Two-For-One: Kansas Supreme Court Rules That Carjacker Can be Convicted of Aggravated Robbery of Car’s Passenger, Premeditation Can be Formed in Five Seconds 

State v. Mendez, 559 P.3d 792 (Kan. 2024).

Author: Thea Hack, Staff Editor

Issues: (1) In the context of a carjacking, can aggravated robbery of a vehicle be committed against a non-owner passenger of the vehicle?  (2) Can premeditation be formed in five seconds? 

Answers: Yes to both.  (1) Aggravated robbery is committed if any person in the vehicle, including a passenger, is forced out “by force or by threat of bodily harm” by a person “armed with a dangerous weapon.”[1]  (2) Five seconds is enough time for an “internal second thought,” as required for premeditation. 

Facts: During a crime spree, defendant Mendez stole a car from a driver and passenger at gunpoint.  Later, Mendez and others drove up to five college football players leaving a party.  After a verbal exchange, Mendez started driving away, but stopped moments later.  Mendez and passengers then began shooting at the players, injuring one and killing another. 

Mendez was convicted of two aggravated robbery counts—one for the driver and one for the passenger, one count of premeditated first-degree murder, and four counts of attempted premeditated first-degree murder.  Mendez challenged the aggravated robbery conviction with respect to the passenger, arguing that the passenger did not have the requisite possession of the vehicle to be robbed of it.  Mendez also challenged the premeditated murder convictions, claiming that the prosecution erred in asserting in its closing argument that premeditation can be formed in just one or five seconds. 

Discussion: (1) The Kansas Supreme Court rejected Mendez’s challenge to the aggravated robbery conviction, reasoning that the passenger had “some degree of possession and control” of the car because he would have remained in the vehicle but for Mendez’s violence and intimidation.[2]  Furthermore, the court held that the robbery convictions were not multiplicitous, implying that carjackers may be convicted of as many aggravated robbery counts as there are victims forced out of the vehicle. 

(2) The court held that premeditation cannot be formed in one second, but it can be formed in five seconds.  Premeditation requires only enough time for “an internal ‘second thought’ or a hesitation to arise.”[3]  Thus, the “five seconds” instruction was not erroneous.  The court concluded that the interval and circumstances between the verbal exchange and the shooting provided sufficient evidence of premeditation. 

Key Authorities: Kan.
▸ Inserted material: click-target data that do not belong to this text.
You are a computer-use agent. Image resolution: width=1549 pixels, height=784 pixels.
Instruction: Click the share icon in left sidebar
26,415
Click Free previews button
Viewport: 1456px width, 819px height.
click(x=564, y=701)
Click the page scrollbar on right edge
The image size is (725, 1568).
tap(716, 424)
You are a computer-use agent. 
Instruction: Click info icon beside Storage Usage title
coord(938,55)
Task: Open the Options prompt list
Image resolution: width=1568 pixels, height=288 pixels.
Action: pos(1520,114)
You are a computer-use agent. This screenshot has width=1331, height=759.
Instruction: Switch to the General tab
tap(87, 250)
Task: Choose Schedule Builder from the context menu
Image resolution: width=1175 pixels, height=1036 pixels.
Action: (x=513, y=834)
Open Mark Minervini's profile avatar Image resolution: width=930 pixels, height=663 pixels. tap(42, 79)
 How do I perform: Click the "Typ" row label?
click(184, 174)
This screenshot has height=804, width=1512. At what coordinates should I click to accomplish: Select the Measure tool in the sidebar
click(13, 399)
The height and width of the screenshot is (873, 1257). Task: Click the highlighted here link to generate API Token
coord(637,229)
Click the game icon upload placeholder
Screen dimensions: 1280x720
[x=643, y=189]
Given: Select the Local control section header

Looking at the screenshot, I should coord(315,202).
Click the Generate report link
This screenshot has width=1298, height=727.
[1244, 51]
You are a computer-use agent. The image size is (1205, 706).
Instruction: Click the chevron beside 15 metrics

Stat. Ann. § 21-5420; State v. Dale, 474 P.3d 291 (Kan. 2020); State v. Stanley, 478 P.3d 324 (Kan. 2020).


[1]  Kan. Stat. Ann. § 21-5420.

[2]  State v. Dale, 474 P.3d 291, 302 (Kan. 2020) (a robbery victim has possession or control of property when the “possession or control [is] so immediate that violence or intimidation is essential to sunder it.”).

[3]  State v. Mendez, 559 P.3d 792, 809–10 (Kan. 2024) (citing State v. Stanley, 478 P.3d 324, 335 (Kan. 2020)).